How would I determine a correlation between sets of integers such as the following:

set A: 1, 2, 3, 4
set B: 2, 3, 4
set C: 4, 5
set D: 2, 5

I want to have a procedure that will let me compute things like "if a set contains 2, there's a 75% chance it also contains 4", and to do that for all pairs of numbers that exist in the sets to get a correlation matrix.

What I really want to see is, if I have a large number of these sets, are there groups of these sets that are highly similar to each other and somewhat dissimilar to other groups. The labels of the sets themselves (A, B, C, D) is arbitrary and unimportant. Only the contents of the sets are significant.

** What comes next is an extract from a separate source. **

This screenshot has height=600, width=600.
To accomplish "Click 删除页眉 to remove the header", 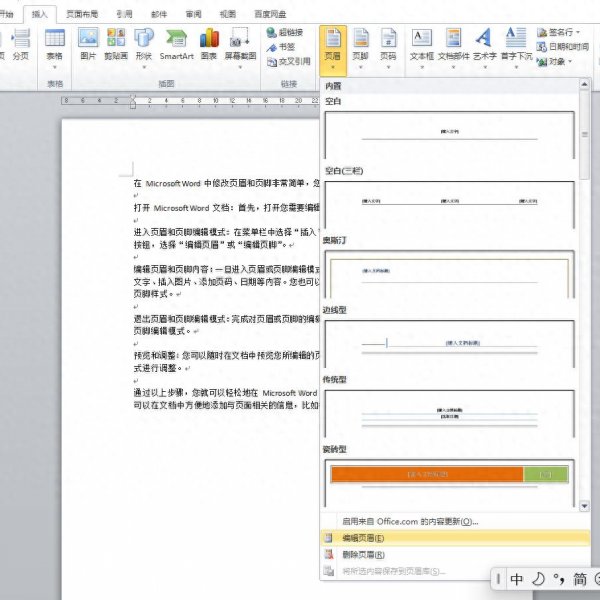I will click(x=363, y=554).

I could write some code to compute these correlations pretty easily, but I am wondering if there is some more sophisticated techniques for getting this kind of information out of it, but I don't know what to call this sort of correlation so it's difficult to google. Any suggestions?

Erik
  • 101
  • 2
  • mutual information? – Vladislavs Dovgalecs Jul 16 '15 at 23:04
  • Well this isn't a complete answer, but your question about grouping them sounds like you want clustering. You might find the answers to this question helpful: http://stats.stackexchange.com/questions/86318/clustering-a-binary-matrix – Davis Yoshida Jul 17 '15 at 00:18
  • Similarity between sets can be defined as $(A \cap B) / (A \cup B)$, and then you could try to find a clustering so that this value was close to one for sets in the same cluster and close to zero for sets in different clusters. It should be possible to use some existing clustering method along with this idea. – dsaxton Jul 17 '15 at 00:57
  • Mutual information seems promising, but how do you calculate a joint probability from the binary presence/absence of elements in sets? – Erik Jul 17 '15 at 15:43

0 Answers0